**Task description**:
Copy the lines of data below word for word, leaving out the pictures.

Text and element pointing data
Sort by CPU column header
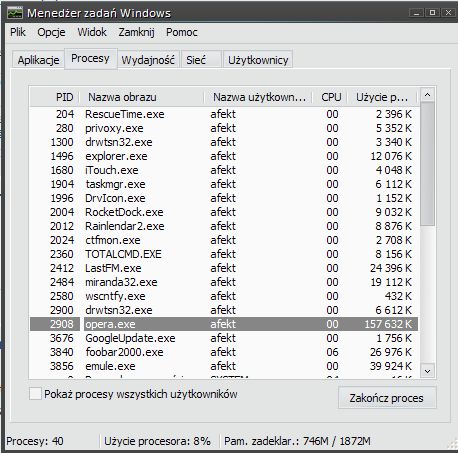Image resolution: width=458 pixels, height=453 pixels. [330, 97]
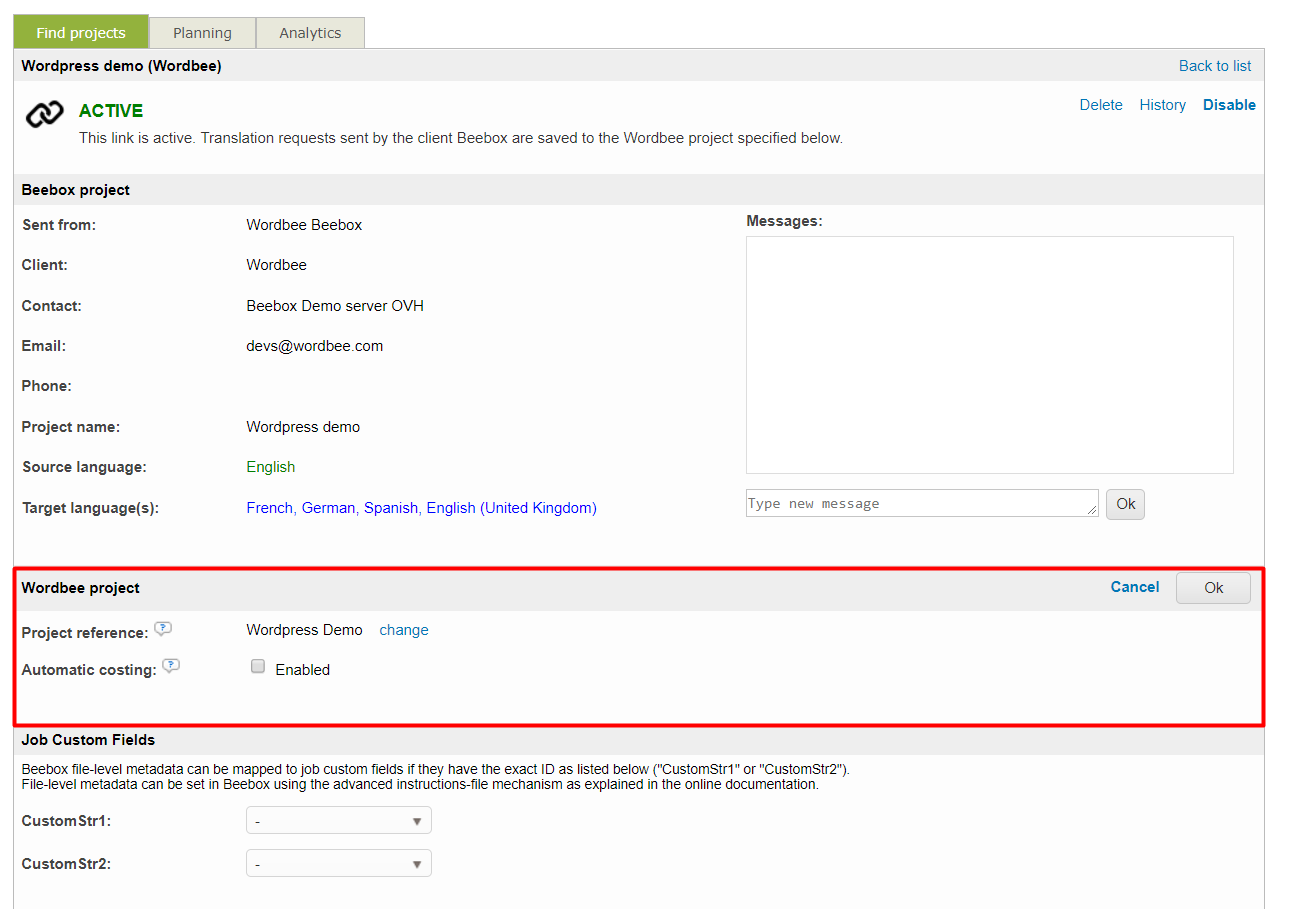Expand the CustomStr2 dropdown
The width and height of the screenshot is (1303, 909).
point(338,863)
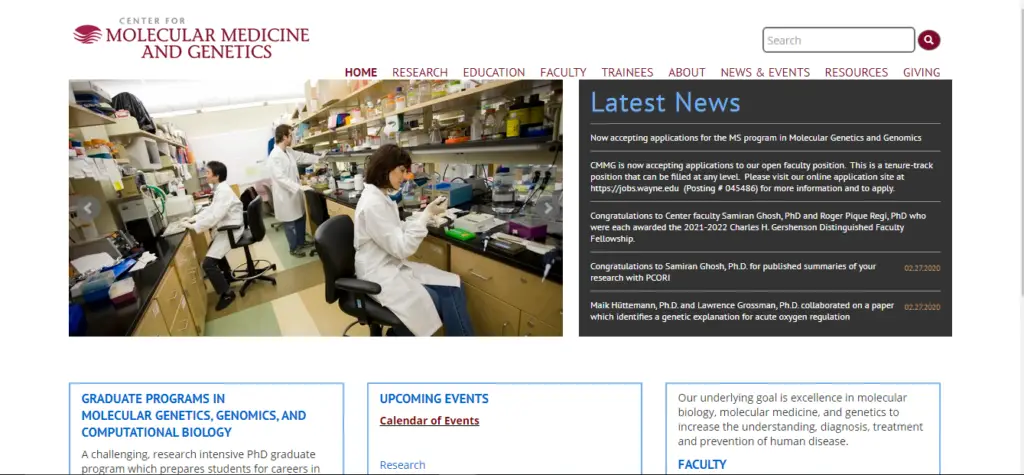Open the Research navigation menu
The width and height of the screenshot is (1024, 475).
click(420, 72)
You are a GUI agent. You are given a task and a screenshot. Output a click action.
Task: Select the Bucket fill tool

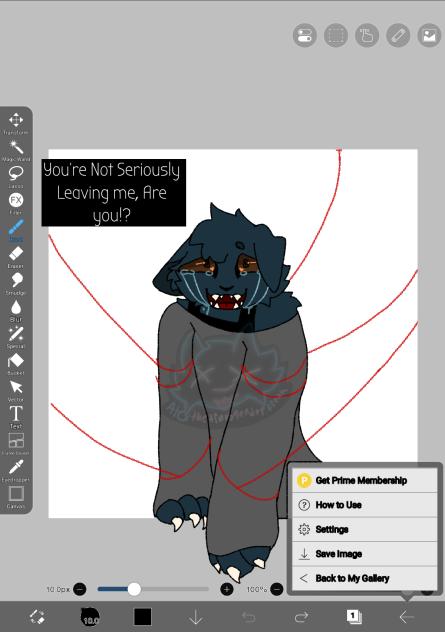(x=16, y=364)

**Response to this exercise**:
Sort by CPU column header
Image resolution: width=458 pixels, height=453 pixels. [330, 97]
Expand the CustomStr2 dropdown
The width and height of the screenshot is (1303, 909).
point(338,863)
Open the Research navigation menu
The width and height of the screenshot is (1024, 475).
click(420, 72)
You are a GUI agent. You are given a task and a screenshot. Output a click action.
Task: Select the Bucket fill tool

(x=16, y=364)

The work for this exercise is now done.